Twins are losing, but Minnesota has a great ballpark to show off.
Tuesday’s All-Star Game will be the third played in the Twin Cities since major league baseball arrived in 1961. Oddly enough, the 1965 and 1985 games were mostly about the games themselves, back when a big event didn’t have to try so hard to be a big event.
The names alone on the ’65 National League roster were enough to make the occasion monumental. Willie Mays, Hank Aaron, Roberto Clemente, Ernie Banks, Sandy Koufax, Don Drysdale, Bob Gibson, Juan Marichal, Willie Stargell, Ron Santo, Joe Torre, Frank Robinson and Billy Williams were all on the way to the Hall of Fame when they stopped by Metropolitan Stadium, the old erector set on Cedar Avenue, to beat the American League, 6-5.

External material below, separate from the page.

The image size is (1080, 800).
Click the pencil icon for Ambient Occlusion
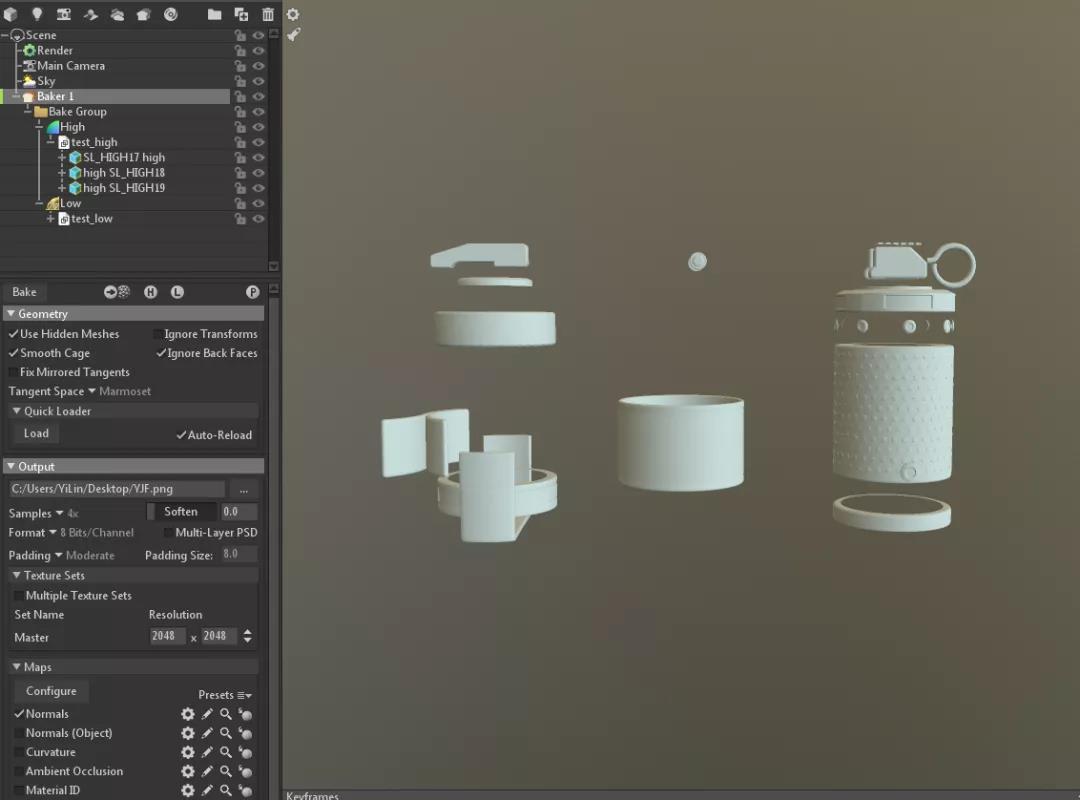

The losing side — along with the likes of Al Kaline, Carl Yastrzemski and Brooks Robinson — included six Twins: Harmon Killebrew, Tony Oliva, Zoilo Versalles, Earl Battey, Jimmie Hall and Mudcat Grant. By October, those players would lead their team, and Minnesota fans, to their first World Series.
Twenty years later, a next generation of All-Stars gathered under the Metrodome’s synthetic billow, and again the National League prevailed, 6-1, overcoming an American League ensemble that included George Brett, Cal Ripken, Eddie Murray, Rickey Henderson, Jim Rice, Dave Winfield, Paul Molitor and Jack Morris. The Twins were a bad team by then and could manage only one representative — Tom Brunansky — although Kent Hrbek had appeared in the 1982 game. But Minnesota was loaded with youthful promise. Players like Kirby Puckett, Gary Gaetti and Frank Viola would soon be All-Stars themselves and would, over the next six years, propel their team to its greatest heights.
This year’s All-Star event has grown into a five-day festival that expects to attract 160,000 visitors and $75 million. But the host team is back in the dumps. Grumpy Minnesota fans can tick off the names of former Twins who are now starring for other teams: David Ortiz, Carlos Gomez, Torii Hunter, Justin Morneau, J.J. Hardy, Denard Span, Joe Nathan, Grant Balfour, Vance Worley, Michael Cuddyer, Matt Garza, Kyle Lohse, R.A. Dickey and Pat Neshek. In that sense, it’s possible to see the game less as a celebration for the local team than an embarrassment.
The Twins do have a megastar to show off, however: Target Field, the stylish new ballpark that opened in 2010. Our hope is that Tuesday’s game, aside from offering a well-earned farewell to retiring Yankees’ shortstop Derek Jeter, will finally give Target Field the national attention it deserves.
The decade of political anguish that preceded the ballpark’s approval is worth recalling. The public’s financial contribution was a bitter pill for a state that’s more idealistic than most. But Hennepin County — and especially commissioner Mike Opat — saved baseball in the Twin Cities. Without the county, there would be no All-Star Game here tomorrow, and, quite likely, no team in Minnesota.
As for the ballpark itself, designers and builders converted an impossible site — small, tight and multi-leveled — into an absolute gem. Target Field is as cozy as the classic parks of a century ago. But its clean lines, warm native stone, glassy outcroppings and sleek canopy give off a vibe that’s modernist, joyful and forward-leaning.
Its function, too, matches the times. It is simultaneously a ballpark, a transit station, two civic plazas and a model for eco-friendly construction. Its seamless fit into the North Loop district makes it a triumph of urban design.
It’s too bad that the team’s talent for architecture exceeds its talent for baseball, at least for the moment. But perhaps that’s a reason for Twins fans, now enduring yet another miserable season, to relish tomorrow’s opportunity to watch the world’s very best players in one of the world’s very best ballparks. For true baseball fans, that alone should make this All-Star Game a match made in heaven — or close to it.